Dataset rows
============
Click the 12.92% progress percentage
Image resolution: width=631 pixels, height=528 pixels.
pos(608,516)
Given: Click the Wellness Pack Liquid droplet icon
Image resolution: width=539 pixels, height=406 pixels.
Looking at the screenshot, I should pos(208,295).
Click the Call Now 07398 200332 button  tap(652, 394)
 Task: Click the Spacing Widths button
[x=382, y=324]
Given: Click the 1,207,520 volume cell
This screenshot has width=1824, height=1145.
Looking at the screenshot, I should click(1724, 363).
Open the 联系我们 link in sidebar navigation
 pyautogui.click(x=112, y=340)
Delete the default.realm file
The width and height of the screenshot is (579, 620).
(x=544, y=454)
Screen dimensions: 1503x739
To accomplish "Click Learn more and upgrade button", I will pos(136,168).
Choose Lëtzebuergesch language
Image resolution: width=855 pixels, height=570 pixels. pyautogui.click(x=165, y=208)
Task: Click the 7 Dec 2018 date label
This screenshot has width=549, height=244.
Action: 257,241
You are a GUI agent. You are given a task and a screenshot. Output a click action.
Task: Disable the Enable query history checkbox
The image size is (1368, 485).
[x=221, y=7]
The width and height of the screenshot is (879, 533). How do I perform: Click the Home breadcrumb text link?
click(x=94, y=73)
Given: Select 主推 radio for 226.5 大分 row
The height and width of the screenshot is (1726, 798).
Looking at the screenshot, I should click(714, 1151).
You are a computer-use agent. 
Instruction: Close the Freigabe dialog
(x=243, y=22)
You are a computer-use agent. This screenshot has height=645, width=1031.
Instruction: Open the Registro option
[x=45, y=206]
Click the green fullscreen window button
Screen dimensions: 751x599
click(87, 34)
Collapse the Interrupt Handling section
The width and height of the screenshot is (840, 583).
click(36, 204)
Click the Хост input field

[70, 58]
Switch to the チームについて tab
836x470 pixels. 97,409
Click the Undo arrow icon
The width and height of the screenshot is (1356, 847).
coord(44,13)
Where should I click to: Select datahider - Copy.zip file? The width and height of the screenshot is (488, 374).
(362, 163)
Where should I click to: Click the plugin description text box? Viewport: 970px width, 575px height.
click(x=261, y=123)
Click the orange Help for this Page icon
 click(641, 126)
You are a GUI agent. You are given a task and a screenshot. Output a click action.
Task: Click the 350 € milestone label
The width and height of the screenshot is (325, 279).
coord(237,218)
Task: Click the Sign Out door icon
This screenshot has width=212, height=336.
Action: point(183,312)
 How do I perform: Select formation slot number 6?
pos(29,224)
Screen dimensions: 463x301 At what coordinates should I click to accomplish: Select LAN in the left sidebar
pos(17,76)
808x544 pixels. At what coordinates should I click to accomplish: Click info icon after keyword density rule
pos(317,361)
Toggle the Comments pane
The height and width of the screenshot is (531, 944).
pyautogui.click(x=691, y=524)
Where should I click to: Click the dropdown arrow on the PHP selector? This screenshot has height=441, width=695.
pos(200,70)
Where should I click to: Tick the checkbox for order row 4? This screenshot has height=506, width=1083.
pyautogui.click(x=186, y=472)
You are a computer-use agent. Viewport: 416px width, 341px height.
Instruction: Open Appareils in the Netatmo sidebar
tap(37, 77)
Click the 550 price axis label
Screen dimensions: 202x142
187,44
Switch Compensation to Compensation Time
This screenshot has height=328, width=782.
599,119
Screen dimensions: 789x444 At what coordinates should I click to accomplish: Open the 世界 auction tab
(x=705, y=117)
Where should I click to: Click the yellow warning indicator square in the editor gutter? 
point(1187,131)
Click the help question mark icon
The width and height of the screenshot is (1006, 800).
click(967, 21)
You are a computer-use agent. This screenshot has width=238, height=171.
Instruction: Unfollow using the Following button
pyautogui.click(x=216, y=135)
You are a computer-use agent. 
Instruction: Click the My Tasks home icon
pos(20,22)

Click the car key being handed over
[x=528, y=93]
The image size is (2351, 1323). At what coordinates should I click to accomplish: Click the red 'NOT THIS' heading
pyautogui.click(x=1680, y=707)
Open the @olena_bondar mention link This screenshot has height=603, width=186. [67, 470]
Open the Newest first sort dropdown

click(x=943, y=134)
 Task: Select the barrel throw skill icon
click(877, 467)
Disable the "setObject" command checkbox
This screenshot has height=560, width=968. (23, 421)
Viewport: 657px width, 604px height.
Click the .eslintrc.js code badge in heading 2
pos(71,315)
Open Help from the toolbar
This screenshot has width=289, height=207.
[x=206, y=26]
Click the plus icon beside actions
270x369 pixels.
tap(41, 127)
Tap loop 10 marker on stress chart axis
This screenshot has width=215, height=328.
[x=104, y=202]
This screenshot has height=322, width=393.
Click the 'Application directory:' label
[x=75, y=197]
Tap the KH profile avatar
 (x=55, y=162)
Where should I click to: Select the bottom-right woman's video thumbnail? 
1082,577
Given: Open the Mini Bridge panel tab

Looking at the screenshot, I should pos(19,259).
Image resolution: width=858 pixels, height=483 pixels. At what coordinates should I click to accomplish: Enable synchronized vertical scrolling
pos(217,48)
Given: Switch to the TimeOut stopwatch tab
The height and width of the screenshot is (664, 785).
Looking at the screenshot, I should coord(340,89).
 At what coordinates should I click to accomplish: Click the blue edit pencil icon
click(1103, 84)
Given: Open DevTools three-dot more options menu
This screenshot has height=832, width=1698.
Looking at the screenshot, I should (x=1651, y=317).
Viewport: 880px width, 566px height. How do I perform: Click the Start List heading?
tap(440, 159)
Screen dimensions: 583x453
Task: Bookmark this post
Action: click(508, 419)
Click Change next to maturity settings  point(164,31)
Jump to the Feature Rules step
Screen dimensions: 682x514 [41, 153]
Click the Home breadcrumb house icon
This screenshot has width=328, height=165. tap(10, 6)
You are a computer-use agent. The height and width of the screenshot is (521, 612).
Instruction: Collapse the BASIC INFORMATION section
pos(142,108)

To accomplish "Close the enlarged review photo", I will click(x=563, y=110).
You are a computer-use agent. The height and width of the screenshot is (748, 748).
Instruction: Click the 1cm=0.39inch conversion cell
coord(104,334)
============
» Task to carry out: Tally the lines in the entries above that contain the string "dimensions". Reply with the number alone.

» Solution to the exercise: 7